Reste que selon lui, le projet de Center Parcs est encore très loin de sortir de terre à Roybon. "Le groupe devra refaire la demande de son autorisation loi sur l'eau pour les canalisations d'eaux usées, qui avait été quant à elle annulée l'an dernier".

Emmanuel Wormser appelle également qu'une série d'autres recours, déposés par la Frapna, la fédération de pêche, et l'association Pour les Chambaran sans Center Parcs PCSCO, sont également en suspens.

"Un recours vient de partir au ministère de l'agriculture, car ce dernier a décidé de proroger la durée de validité des autorisations de défrichement cet été, pile au moment où celle de P&V expirait".

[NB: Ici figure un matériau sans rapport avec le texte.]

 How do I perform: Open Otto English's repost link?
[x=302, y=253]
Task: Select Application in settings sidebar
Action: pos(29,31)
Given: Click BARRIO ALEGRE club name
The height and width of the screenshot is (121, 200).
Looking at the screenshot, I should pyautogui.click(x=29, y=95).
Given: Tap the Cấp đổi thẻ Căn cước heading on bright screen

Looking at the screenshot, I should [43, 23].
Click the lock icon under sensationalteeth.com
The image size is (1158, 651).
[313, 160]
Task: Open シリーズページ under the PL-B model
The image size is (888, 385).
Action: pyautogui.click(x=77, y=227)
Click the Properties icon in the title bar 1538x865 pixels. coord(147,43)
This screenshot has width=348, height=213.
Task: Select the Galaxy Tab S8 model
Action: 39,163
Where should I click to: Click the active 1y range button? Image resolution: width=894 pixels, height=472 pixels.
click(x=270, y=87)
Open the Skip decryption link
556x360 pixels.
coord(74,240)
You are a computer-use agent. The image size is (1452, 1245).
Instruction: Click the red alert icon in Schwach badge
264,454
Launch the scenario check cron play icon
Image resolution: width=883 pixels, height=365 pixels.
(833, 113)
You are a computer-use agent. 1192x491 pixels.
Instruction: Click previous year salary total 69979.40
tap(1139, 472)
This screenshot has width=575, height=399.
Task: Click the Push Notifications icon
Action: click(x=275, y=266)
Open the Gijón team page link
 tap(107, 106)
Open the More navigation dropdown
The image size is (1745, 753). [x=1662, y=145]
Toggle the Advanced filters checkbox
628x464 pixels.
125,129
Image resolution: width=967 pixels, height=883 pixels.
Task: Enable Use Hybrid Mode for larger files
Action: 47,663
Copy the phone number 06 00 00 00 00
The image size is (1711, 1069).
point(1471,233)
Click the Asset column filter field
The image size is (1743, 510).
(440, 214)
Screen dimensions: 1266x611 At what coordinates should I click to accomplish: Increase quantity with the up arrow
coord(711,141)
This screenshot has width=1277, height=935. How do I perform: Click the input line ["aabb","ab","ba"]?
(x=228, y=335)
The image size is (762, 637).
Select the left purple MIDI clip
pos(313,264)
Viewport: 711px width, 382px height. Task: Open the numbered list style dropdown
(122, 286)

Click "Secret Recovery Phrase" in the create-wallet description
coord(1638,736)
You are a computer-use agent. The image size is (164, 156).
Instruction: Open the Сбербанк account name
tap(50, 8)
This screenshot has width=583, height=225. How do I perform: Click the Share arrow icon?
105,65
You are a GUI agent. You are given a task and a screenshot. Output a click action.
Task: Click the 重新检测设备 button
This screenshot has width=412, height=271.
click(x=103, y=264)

Le combat des opposants au projet s'inscrit plus que jamais dans la durée : d'après le juriste de la Frapna, la décision renvoyée aujourd'hui au tribunal de Lyon ne sera pas tranchée avant au moins deux ans, "si l'on va jusqu'au bout des recours possibles avec un nouveau pourvoi".

Et ce, sans compter le litige concernant la question de la gestion des eaux usées, "dont le processus concernant la mise en place d'une nouvelle autorisation pourrait durer 4 à 5 ans en prenant en compte la nouvelle enquête publique, l'obtention de l'autorisation, les recours, les appels et les pourvois".

Même chose pour la prolongation de l'autorisation de défrichement, contestée par la Frapna, et dont les procédures pourraient s'échelonner sur 4 à 5 ans également. A l'heure de publier, la société Pierre & Vacances n'avait pas répondu à nos demandes de précisions.